People who live in Providence—make that the entire state of Rhode Island—have long known that the best things come in little packages. The capital of the country’s smallest state has been attracting artists, academics, and chefs for years. A disproportionately large number of restaurants—mostly seafood, Italian, and Portuguese—opened to served them. The “Creative Capital” continues to turn out crave-worthy food today. And yes, even the restaurants are little.
North in Federal Hill focuses on Asian ingredients and small plates. Think David Chang; one of the chefs used to work at Michelin-starred Momofuku Ko. The tiny restaurant has about six tables, and it doesn’t accept reservations. If you’re lucky enough to squeeze in, you find dark walls and ropes hanging from the ceiling. The plates start appearing quickly. You begin with raw oysters with green chile vinegar, a squid and citrus salad, and lightly charred beets. During a slight pause, you check out the food on the table next to you and decide to add the seared and sliced beef heart to your order. It arrives after the littlenecks with cannellini beans and cauliflower with crispy pork. You devour it, despite being completely full.

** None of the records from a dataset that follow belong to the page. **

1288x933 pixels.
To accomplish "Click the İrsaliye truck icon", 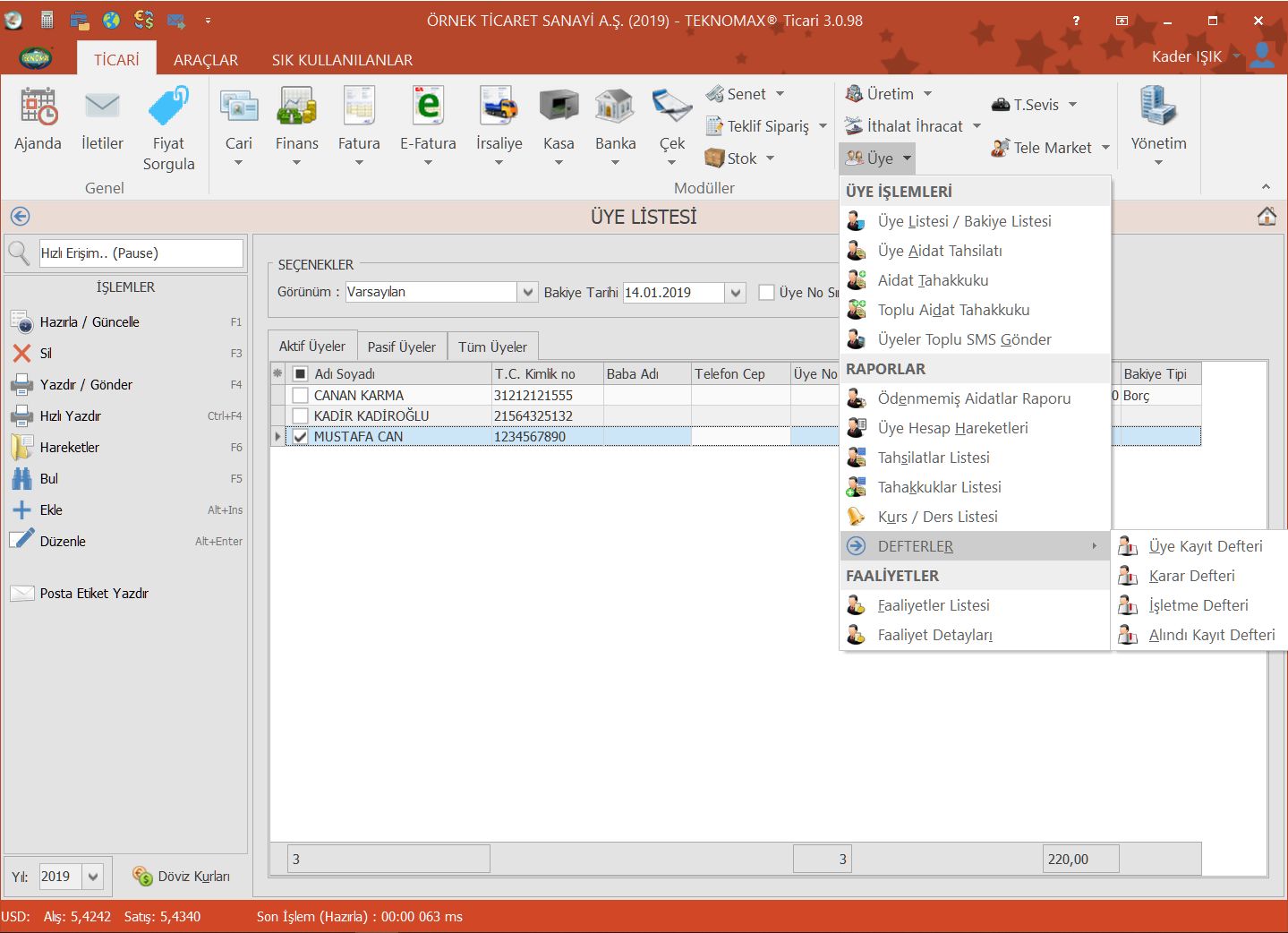I will [x=499, y=107].

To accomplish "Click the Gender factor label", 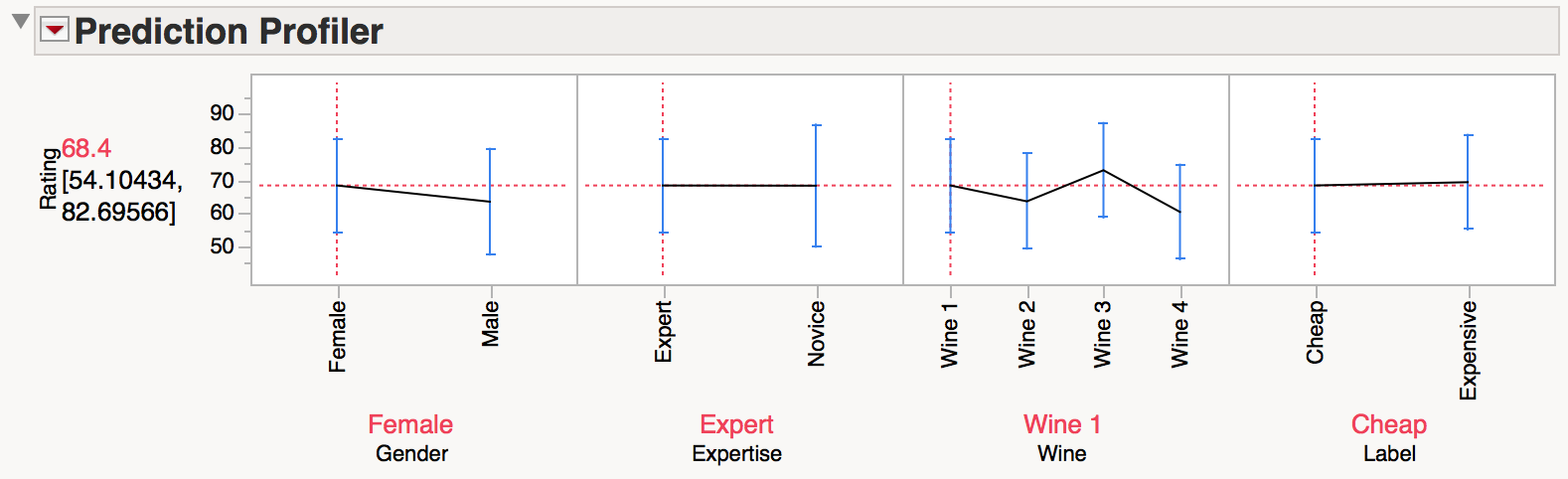I will click(x=411, y=454).
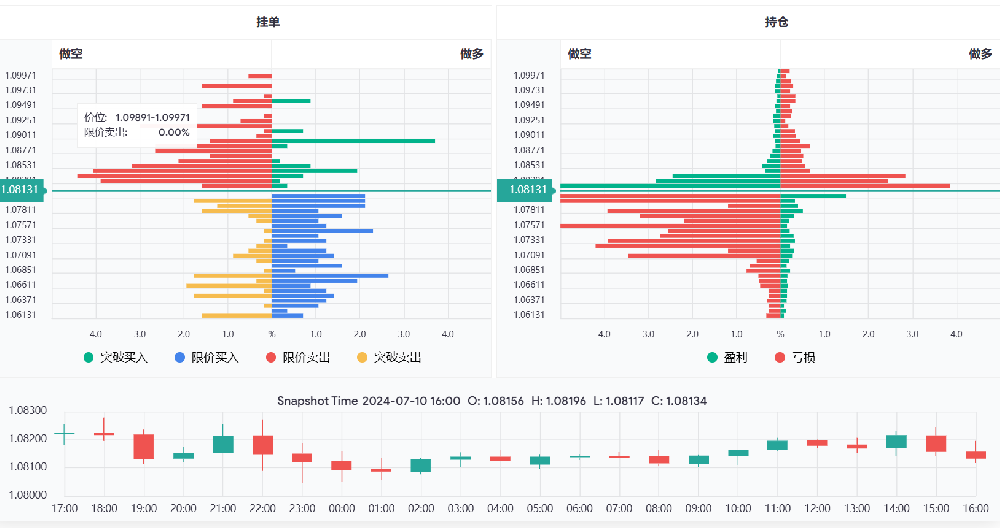Select the red candle at 19:00
This screenshot has width=1000, height=528.
143,446
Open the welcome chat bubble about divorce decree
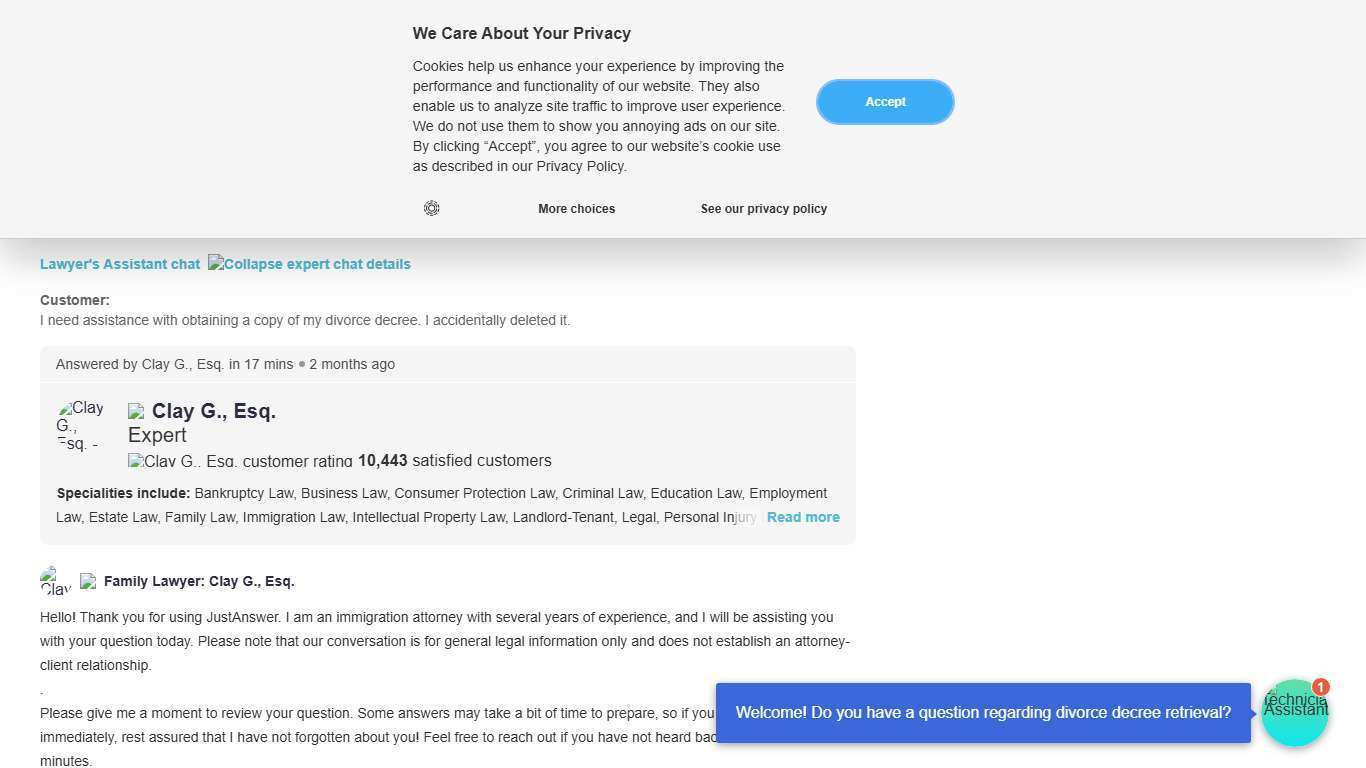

Another acclaimed chef is focusing on modern New England fare at nearby Birch. The Washington Street restaurant, in another small space, has high ceilings, exposed brick walls, and a U-shaped bar. The food is seasonal, the techniques are classic, and the results are delicious. You opt for the prix-fixe menu, a steal at $49 for four courses. Grilled baby radishes are your first selection. They’re served with just the right amount of dill. A perfect winter dish, pumpkin with local mussels and sunflower seeds, comes next. It’s followed by Rhode Island heritage pork, paired with beets, preserved blueberries, and horseradish. Normally you’d pass on dessert, but the caramelized whey with kabocha squash ends the meal on a nice savory note.
You probably can’t eat another bite after your filling dinner, but a well-made cocktail is the perfect way to end the evening. The new Dean Hotel is just steps away from Birch. Inside, the Magdalenae Room has a horseshoe-shaped bar, mural-filled walls, and dim lighting. There isn’t a menu, but the bartender will create a drink based on your mood and taste. It turns out small, but potent, just like the rest of Providence.